Portland Expo Center Holds Interfaith Service on Anniversary of WWII Internment Camp Closing

September 11, 2003

Source: The Oregonian

http://www.oregonlive.com/portland/oregonian/index.ssf?/base/portland_news/1063282037240920.xml

On September 11, 2003 The Oregonian reported that 'Three thousand index-card-sized sheets of stainless steel chimed in the wind, providing a constant backdrop to Wednesday morning's Expo Center MAX Station dedication in North Portland. As Portland Taiko's drums thundered, as a minister gave an invocation, as a former Japanese American internee spoke, as a Buddhist reverend chanted -- the tag-shaped pieces of metal rippled from five soaring cedar Japanese gates. They mark the Expo Center's past as the Portland Assembly Center, a temporary World War II internment camp.
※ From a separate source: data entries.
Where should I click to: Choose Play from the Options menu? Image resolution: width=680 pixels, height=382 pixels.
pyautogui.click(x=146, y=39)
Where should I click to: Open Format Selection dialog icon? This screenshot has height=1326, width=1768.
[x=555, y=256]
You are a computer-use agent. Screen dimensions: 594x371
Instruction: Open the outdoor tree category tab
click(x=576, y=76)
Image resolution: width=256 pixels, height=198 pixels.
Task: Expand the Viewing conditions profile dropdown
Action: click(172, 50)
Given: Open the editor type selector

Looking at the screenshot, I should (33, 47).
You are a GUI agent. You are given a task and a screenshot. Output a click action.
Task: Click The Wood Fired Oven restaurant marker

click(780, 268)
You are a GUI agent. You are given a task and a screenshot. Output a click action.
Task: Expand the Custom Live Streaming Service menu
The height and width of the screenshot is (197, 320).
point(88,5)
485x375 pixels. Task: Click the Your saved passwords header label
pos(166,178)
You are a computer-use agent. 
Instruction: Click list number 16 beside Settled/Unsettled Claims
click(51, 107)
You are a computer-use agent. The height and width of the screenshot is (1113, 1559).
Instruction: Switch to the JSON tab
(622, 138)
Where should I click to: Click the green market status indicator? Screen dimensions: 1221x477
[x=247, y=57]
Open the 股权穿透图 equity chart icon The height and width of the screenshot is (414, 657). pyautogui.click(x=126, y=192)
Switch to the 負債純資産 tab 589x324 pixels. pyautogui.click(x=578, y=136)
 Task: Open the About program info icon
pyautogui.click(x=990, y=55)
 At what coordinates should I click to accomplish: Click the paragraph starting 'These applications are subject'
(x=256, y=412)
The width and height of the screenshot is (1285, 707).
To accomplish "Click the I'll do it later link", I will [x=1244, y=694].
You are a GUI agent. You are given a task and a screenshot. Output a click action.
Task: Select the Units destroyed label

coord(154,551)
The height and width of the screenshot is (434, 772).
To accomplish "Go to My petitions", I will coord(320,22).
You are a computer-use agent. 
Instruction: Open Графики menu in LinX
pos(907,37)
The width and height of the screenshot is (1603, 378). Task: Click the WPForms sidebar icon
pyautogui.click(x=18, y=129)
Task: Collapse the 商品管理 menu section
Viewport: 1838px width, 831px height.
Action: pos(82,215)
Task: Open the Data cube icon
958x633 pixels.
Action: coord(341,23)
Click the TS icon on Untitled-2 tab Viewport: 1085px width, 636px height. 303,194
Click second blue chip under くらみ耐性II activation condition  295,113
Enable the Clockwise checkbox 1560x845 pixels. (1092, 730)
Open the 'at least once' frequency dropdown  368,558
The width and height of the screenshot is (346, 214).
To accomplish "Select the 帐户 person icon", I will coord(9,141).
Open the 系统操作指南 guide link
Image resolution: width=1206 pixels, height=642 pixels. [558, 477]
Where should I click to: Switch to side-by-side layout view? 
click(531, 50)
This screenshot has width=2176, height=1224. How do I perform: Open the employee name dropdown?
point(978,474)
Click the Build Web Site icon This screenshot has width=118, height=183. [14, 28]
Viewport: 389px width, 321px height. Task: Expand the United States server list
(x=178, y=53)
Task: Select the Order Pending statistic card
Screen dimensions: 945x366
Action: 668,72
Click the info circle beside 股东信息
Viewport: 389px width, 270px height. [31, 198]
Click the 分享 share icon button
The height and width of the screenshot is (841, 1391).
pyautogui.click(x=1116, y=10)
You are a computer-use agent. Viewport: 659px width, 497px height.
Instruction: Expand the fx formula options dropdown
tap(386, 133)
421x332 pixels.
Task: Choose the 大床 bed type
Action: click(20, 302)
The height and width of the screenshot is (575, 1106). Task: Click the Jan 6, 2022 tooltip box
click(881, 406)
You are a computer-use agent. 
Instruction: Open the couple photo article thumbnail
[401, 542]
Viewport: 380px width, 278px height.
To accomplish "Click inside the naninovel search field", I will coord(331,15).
Each one represents one Oregonian who was interned, modeled after the identification tags given to families when they were forced to leave their homes, said Valerie Otani, the artist... Wednesday's ceremony, held on the 61st anniversary of the closing of the Portland Assembly Center, was one of several dedications that TriMet has held along the new Interstate MAX Light Rail line. Each of the 10 stations has public art honoring that location's history or local community, TriMet officials said... The Expo Center and Vanport stations are unique, said Mary Priester, TriMet's public art manager, because those locations are connected to specific events. The Vanport station -- at the site of a city where many of the area's first African Americans had lived -- has an artistic representation of the 1948 flood which destroyed it and a brass rail made from Vanport artifacts."